▼
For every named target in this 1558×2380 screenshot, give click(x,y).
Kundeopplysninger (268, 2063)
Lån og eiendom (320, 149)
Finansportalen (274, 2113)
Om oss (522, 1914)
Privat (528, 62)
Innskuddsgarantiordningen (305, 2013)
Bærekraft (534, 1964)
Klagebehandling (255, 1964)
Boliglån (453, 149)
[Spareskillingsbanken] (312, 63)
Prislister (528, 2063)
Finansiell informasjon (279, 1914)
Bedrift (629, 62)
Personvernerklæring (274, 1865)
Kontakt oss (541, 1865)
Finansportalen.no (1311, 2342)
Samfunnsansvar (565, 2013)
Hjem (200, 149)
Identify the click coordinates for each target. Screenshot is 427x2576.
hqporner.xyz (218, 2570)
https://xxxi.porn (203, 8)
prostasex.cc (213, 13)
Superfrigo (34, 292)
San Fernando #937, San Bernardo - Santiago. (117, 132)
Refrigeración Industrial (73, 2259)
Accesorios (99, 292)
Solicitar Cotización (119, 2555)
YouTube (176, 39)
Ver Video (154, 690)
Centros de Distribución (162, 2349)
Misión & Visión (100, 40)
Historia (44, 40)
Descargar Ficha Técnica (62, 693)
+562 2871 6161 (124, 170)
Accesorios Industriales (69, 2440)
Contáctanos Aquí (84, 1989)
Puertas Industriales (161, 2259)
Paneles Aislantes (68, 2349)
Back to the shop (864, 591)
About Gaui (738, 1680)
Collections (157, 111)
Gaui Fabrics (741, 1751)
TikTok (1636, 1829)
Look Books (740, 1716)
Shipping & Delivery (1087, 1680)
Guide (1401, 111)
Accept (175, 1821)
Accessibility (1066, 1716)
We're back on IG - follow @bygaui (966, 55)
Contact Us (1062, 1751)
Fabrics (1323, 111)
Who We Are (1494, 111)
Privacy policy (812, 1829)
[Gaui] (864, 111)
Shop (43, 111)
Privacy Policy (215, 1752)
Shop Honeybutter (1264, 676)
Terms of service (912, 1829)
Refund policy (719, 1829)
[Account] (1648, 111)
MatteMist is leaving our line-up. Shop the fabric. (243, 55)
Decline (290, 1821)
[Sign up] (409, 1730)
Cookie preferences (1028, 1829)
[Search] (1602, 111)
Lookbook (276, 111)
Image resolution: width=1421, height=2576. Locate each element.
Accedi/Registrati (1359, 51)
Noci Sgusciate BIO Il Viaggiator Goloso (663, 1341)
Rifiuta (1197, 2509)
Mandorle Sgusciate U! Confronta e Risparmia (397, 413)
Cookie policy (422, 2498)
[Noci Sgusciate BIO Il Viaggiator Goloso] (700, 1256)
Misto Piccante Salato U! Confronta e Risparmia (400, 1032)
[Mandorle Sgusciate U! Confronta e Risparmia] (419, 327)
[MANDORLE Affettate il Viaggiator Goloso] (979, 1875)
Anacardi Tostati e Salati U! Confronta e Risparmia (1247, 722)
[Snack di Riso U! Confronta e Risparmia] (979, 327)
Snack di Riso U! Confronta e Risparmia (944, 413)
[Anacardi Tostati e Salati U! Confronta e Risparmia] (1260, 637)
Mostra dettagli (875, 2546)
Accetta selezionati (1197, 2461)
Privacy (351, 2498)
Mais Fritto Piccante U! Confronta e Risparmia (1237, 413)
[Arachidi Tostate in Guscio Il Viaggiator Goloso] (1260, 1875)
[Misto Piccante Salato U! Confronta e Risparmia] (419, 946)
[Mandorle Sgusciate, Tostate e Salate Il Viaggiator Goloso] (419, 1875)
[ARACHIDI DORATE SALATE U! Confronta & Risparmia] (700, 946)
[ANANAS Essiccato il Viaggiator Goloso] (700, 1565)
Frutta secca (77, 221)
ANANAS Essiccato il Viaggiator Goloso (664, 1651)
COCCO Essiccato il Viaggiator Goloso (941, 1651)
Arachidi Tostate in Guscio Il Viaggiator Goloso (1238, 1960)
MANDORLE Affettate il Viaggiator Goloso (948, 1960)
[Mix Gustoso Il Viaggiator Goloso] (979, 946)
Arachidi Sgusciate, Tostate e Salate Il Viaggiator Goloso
▲
* **What you should do**
Wherever the string "Goloso" is found in the entries, copy the line it sits in.

* **Answer to the problem**
Noci Sgusciate BIO Il Viaggiator Goloso (663, 1341)
[Noci Sgusciate BIO Il Viaggiator Goloso] (700, 1256)
[MANDORLE Affettate il Viaggiator Goloso] (979, 1875)
[Arachidi Tostate in Guscio Il Viaggiator Goloso] (1260, 1875)
[Mandorle Sgusciate, Tostate e Salate Il Viaggiator Goloso] (419, 1875)
[ANANAS Essiccato il Viaggiator Goloso] (700, 1565)
ANANAS Essiccato il Viaggiator Goloso (664, 1651)
COCCO Essiccato il Viaggiator Goloso (941, 1651)
Arachidi Tostate in Guscio Il Viaggiator Goloso (1238, 1960)
MANDORLE Affettate il Viaggiator Goloso (948, 1960)
[Mix Gustoso Il Viaggiator Goloso] (979, 946)
Arachidi Sgusciate, Tostate e Salate Il Viaggiator Goloso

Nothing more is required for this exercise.